— Challenge A —
Answer these questions using the article on the film Janie Gets Married.
(i) Who edited the film?
(ii) What is the film's running time?
(iii) On what date was the film released?
— Challenge B —
List every actor the article on the film Janie Gets Married names as starring in it.
— Challenge C —
Extend the article on the film Janie Gets Married by continuing it from its final sentence.

— Quoted text —
****

- Theatrical release poster
- Directed by: Vincent Sherman
- Screenplay by: Agnes Christine Johnston
- Based on: Janie 1942 play by Josephine Bentham Herschel V. Williams, Jr.
- Produced by: Alex Gottlieb
- Starring: Joan Leslie Robert Hutton Edward Arnold Ann Harding Robert Benchley Dorothy Malone
- Cinematography: Carl E. Guthrie
- Edited by: Christian Nyby
- Music by: Friedrich Hollaender
- Color process: Black and white
- Production company: Warner Bros. Pictures
- Distributed by: Warner Bros. Pictures
- Release date: June 22, 1946;
- Running time: 89 minutes
- Country: United States
- Language: English

= Janie Gets Married =

1946 film by Vincent Sherman

Janie Gets Married is a 1946 American comedy film directed by Vincent Sherman, and written by Agnes Christine Johnston. The film stars Joan Leslie, Robert Hutton, Edward Arnold, Ann Harding, Robert Benchley, and Dorothy Malone. The film was released by Warner Bros. Pictures on June 22, 1946.

****

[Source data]
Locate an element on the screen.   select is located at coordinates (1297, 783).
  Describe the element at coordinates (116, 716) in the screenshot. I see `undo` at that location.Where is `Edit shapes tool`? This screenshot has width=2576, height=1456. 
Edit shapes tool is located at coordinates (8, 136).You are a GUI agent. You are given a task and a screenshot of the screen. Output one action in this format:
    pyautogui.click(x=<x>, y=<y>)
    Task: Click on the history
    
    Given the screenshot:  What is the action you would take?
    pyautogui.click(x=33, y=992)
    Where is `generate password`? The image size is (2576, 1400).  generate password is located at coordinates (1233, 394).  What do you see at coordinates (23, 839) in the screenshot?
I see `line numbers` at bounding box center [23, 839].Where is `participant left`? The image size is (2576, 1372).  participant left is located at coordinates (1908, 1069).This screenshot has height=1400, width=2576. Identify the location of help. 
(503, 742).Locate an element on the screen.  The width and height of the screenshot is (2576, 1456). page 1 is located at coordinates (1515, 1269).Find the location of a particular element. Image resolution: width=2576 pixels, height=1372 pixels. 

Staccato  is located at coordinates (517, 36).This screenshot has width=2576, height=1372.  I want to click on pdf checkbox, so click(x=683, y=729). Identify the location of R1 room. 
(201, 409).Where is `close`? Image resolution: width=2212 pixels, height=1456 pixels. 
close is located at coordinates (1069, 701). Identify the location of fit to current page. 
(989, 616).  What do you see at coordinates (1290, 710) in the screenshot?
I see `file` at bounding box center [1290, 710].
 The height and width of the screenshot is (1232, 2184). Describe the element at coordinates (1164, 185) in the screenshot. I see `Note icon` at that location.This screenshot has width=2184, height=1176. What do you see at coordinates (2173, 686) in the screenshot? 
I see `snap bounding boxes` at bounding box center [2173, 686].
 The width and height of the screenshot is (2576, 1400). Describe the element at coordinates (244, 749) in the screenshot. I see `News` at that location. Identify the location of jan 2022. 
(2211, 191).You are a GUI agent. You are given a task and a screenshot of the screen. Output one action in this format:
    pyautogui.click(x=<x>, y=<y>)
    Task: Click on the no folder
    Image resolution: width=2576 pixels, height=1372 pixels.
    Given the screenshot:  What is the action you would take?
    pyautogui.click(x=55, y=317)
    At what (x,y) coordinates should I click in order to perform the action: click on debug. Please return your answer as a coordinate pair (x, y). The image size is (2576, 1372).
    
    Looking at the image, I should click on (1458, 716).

****

— Task response A —
(i) Christian Nyby
(ii) 89 minutes
(iii) June 22, 1946

— Task response B —
Joan Leslie, Robert Hutton, Edward Arnold, Ann Harding, Robert Benchley, Dorothy Malone

— Task response C —
This is a sequel to 1944's Janie. Hutton, Arnold, Harding, and Benchley reprise their earlier roles, but Leslie replaces actress Joyce Reynolds in the title role.

==Plot==
Dick Lawrence returns home from the Army and agrees to marry sweetheart Janie Conway, despite a month-to-month marital contract she has drawn up. Dick is also unaware that Janie is scheming to advance his career at her father Charles Conway's newspaper.

Janie doesn't mind the arrival of soldier acquaintance "Spud" until it turns out Spud is an attractive former WAC. Things get further complicated when Spud is invited by Dick to spend a few days at their home, and when Janie's tomboy sister Elsbeth threatens to tell Dick what's really going on at the newspaper.

After attempting to make her husband jealous by demonstrating an interest in "Scooper," another military pal of his. Janie is caught kissing him, which nearly scuttles the sale of the paper until Elsbeth, of all people, saves the day for her sister.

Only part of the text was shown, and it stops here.